# How to reformat Dell Dimension 8400?



## UpskirtHayley

I bought a dell dimension 8400 about 2 and a half years ago.

It does not come with OS disk nor recovery disk. It has this paper-CD aka a paper that is shape like a CD that tells instruction of how to reformat ect... but I lost that paper.

I want to make it as in it's default factory state.... jus like when I first bought it.  

I have disabled the system restore...... will I still be able to make the computer back to its factory state?


----------



## dznutz

if your recovery partition is still there then you can.

supposedly you press control and f11:

http://72.14.253.104/search?q=cache...ion&hl=en&ct=clnk&cd=3&gl=us&client=firefox-a


----------



## UpskirtHayley

oh ok.. so pretend I had virus..... and when I  reformat.... will the virus comes back as well? no right? since I disable the system restore already.....


----------



## porterjw

If the recovery partition contains Windows installation files, then yes. It will format everything (including the virus) and reinstall fresh.

If the recovery partition contains Windows repair files, then no. It will repair Windows to a 'like-new' state, but your old information will still be there. 

This is a separate Dell utility, not a part of Windows, and not linked to Windows System Restore, so whether or not WSR is enabled doesn't matter in this case.


----------



## footballdude2k3

gotta love that dell customer support


----------



## addy999

Well yea if your recovery partition is still there then then  virus can come back...


----------



## porterjw

footballdude2k3 said:


> gotta love that dell customer support



 Is that a shot at the lack of recovery CDs? If so, most pre-built manufacturers do not include them by default anymore, opting instead for the recovery partitions. However, more often than not, if you call and request the CD's be sent to you while your system is still under warranty, they will do so.


----------



## footballdude2k3

imsati said:


> Is that a shot at the lack of recovery CDs? If so, most pre-built manufacturers do not include them by default anymore, opting instead for the recovery partitions. However, more often than not, if you call and request the CD's be sent to you while your system is still under warranty, they will do so.



it kind of was, i heard that they make you pay for the recovery cd now, thats the part that i was making reference to


----------



## porterjw

addy999 said:


> Well yea if your recovery partition is still there then then  virus can come back...



That should have been worded a bit differently to avoid possible confusion to the OP. Refer to Post #4 in this Thread.


----------



## porterjw

footballdude2k3 said:


> it kind of was, i heard that they make you pay for the recovery cd now, thats the part that i was making reference to



If your system is out of warranty, then yes, you will need to pay for it. They are a business, after all.

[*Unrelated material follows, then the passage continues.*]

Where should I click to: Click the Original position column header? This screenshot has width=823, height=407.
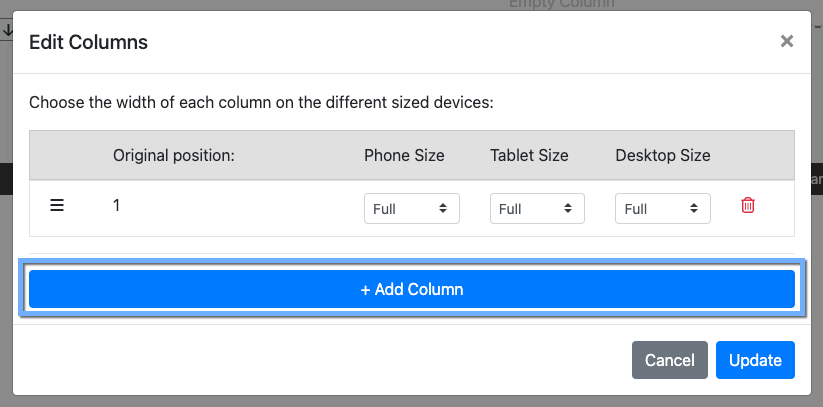tap(173, 155)
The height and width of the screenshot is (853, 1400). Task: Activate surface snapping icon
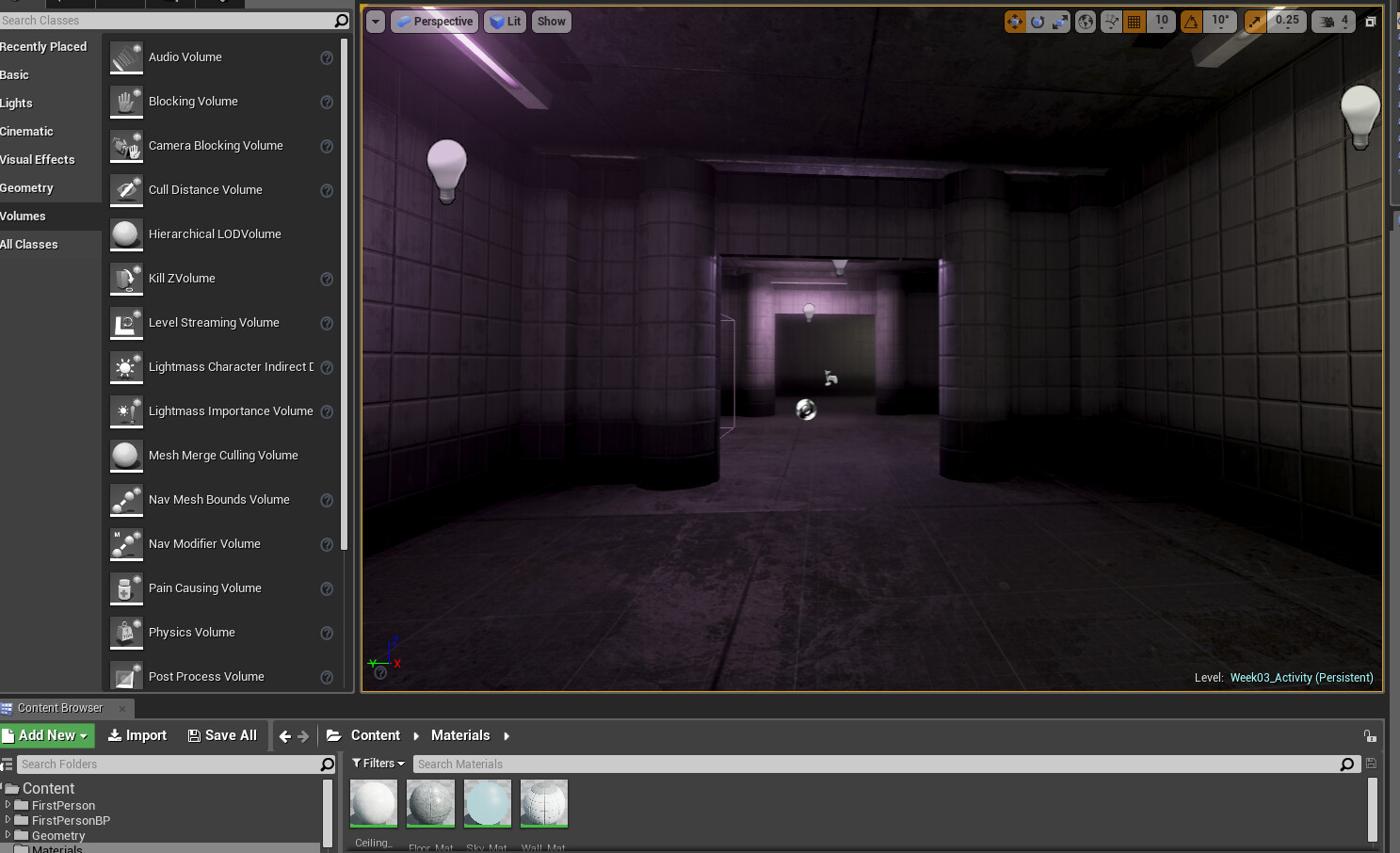click(1111, 21)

If your system is in warranty, and you request a copy of Windows, then they will sell you one. Again, they are a business.

However, if you call and tell them you need a Restoration CD tied to your system, they will send gratis. The last time I needed a Dell Driver CD for a Client, I used their Service Tag, went to the Dell Live Chat and told them exactly what I needed. This was 7:00 PM EST. The next day at 2:30 PM EST, I received not only the Driver CD for that Service Tag, but also two CD's of all it's bundled software, as well as the Windows Restoration CD. 17 hour turn-around time for a complete set of software (shipped overnight free of charge)...pretty damn good.


----------



## memory

All you got to do is call Dell and tell them you need the cd's and they will send to you at no charge.  I know 2 people that done this and they received the cd's the next day.


----------



## UpskirtHayley

wow I finally did it!

First I hit the F11 on startup but it dont work. I thought no need to press ctrl.... guess it is necessary   for that. So I ctrl F11 and bam! right to the dell recovery window.

I follow the on screen ect.... I was expecting to take about 4 hour or so for it to be done but it only take less than 10min! before the format I was having 80gb HDD and 50% are used.

Why I expect it to be longer is cause 4,5 years ago I reformat my HP celeron 466mhz using the HP recovery disc and it took like 2-4 hours! and its only a 10gb HDD! I guess my dell computer is faster is cause of the speed of the processor? anyway its too good to be true that my dell reformat is amazingly fast! is it normal?

The dell recovery erase everything right? then it restore everything to its original factory state right? jus making sure.... since the reformation took too fast to be true.

luckly no need to call dell. thanks for the help.


----------



## porterjw

Glad you got it up and running


----------



## oscaryu1

> Why I expect it to be longer is cause 4,5 years ago I reformat my HP celeron 466mhz using the HP recovery disc and it took like 2-4 hours! and its only a 10gb HDD! I guess my dell computer is faster is cause of the speed of the processor? anyway its too good to be true that my dell reformat is amazingly fast! is it normal?



A reformatting and partitioning of the HDD should be quick. The installation of the O/S should be much slower. Usually more than 30 minutes.


----------



## mep916

footballdude2k3 said:


> gotta love that dell customer support



I had to create the recovery disks for my Sony Vaio. There's a built-in application on most of these OEM machines that allow you to create the disks. It's no big deal.


----------